At heart, though, this remains a rock-solid traditional panto, with a non-traditional but still terrific, tender and funny female Dame in Karen Dunbar; a fabulously wicked villainess in the stunning shape of Dawn Steele, and – of course – the indispensable and inspired panto tradition-bearer Gerard Kelly in the role of Chester the Jester.
The love-story is a shade more feeble than it should be, but everything else about the show roars along in fine style; and it's driven by such a powerful groundswell of non-stop audience participation – superbly orchestrated by the rubber-kneed Kelly, in his prime – that by the end of the evening the show seems less like a conventional performance and more like the kind of terrific seasonal celebration of shared humanity and culture that panto always should be, and just occasionally is.
There's no chance of the Glasgow panto getting above itself, though, so long as it exists in the same "pantosphere" as the annual Christmas show at the Tron. There's no doubt that the Tron meta-panto – this year, a joke version of Sleeping Beauty, co-written by Gordon Dougall and Fletcher Mathers – has lost a certain political edge since musical theatre genius Forbes Masson gave up writing it. Masson had a way of setting his pantos in an imaginary satirical version of Scotland in which all kinds of weird dystopian things could happen, around the key panto theme of the abuse of power. Now, the shows seem more like a routine send-up, laced with slightly bitter showbiz in-jokes.

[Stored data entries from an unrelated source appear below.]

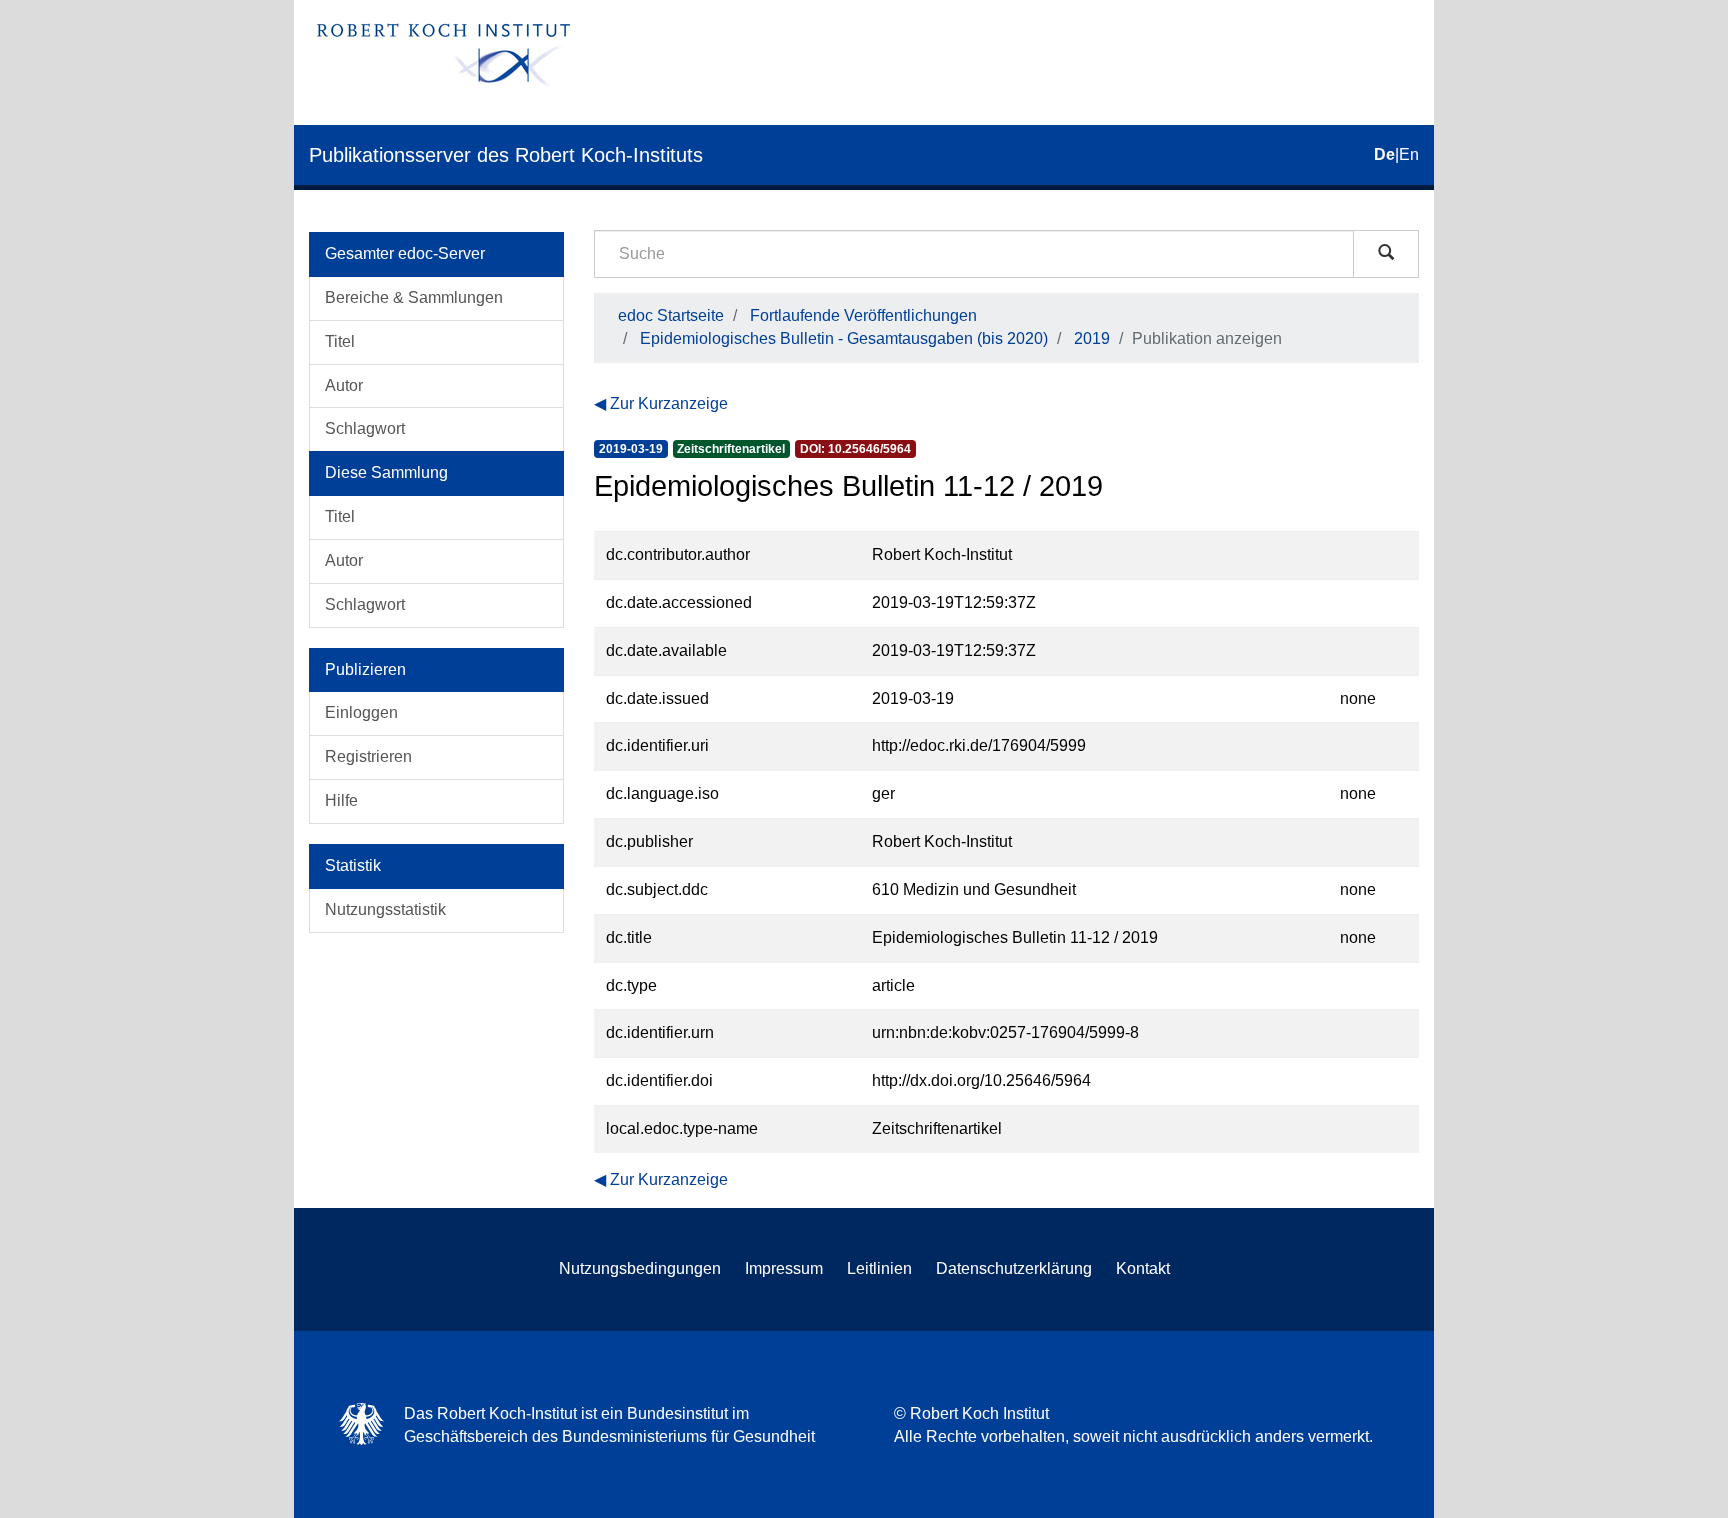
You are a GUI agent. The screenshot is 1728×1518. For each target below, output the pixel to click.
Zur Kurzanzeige (669, 403)
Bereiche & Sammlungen (414, 297)
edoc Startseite (671, 315)
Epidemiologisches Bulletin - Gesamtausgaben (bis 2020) (844, 338)
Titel (340, 341)
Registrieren (368, 756)
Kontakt (1143, 1268)
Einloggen (361, 712)
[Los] (1386, 254)
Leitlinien (879, 1268)
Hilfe (341, 800)
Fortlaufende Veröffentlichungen (863, 315)
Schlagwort (365, 428)
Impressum (784, 1268)
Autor (344, 385)
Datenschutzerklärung (1014, 1268)
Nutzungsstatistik (385, 909)
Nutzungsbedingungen (640, 1268)
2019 (1092, 338)
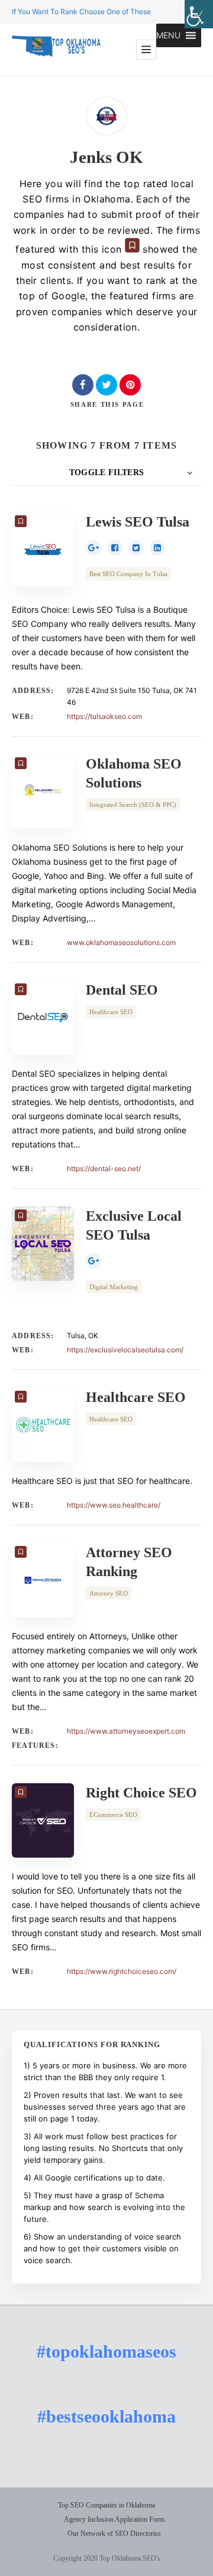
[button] (168, 35)
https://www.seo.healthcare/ (113, 1505)
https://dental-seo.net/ (104, 1168)
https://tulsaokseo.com (104, 716)
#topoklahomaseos (106, 2351)
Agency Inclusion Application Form (114, 2519)
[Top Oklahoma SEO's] (56, 49)
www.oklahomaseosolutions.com (121, 942)
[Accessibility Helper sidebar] (199, 14)
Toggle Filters (106, 472)
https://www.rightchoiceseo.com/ (121, 1971)
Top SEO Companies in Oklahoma (106, 2505)
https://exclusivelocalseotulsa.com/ (125, 1349)
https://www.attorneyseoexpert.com (126, 1731)
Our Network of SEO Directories (114, 2533)
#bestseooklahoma (106, 2416)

In the end, though, the Tron panto formula is still working pretty well, as Fairy Fumblethistle gets the spell wrong, and saves Princess Bess from the curse of the wicked villain by condemning her, topically enough, to eat for a hundred years, rather than sleep. As Bess inflates into a one-woman obesity crisis, and her handsome Prince challenges sexual convention by falling in love with her pet pig, the show veers between the daft and the hilarious, before dipping into a touching if slightly incongruous tribute to the great Tron Dame, Robert Carr, who died in the course of the year.
The designs, by ex-Citz genius Kenny Miller, are also a constant delight; sitting at a skew-whiff angle to conventional panto design that perfectly reflects the essential relationship between the booming Scottish panto scene, and the one show that can be relied on, each year, to cast a sharply satirical eye over the whole tradition.
&149 Joseph And The Amazing Technicolor Dreamcoat until 13 January; Sleeping Beauty until 12 January; Eeting Beauty until 6 January.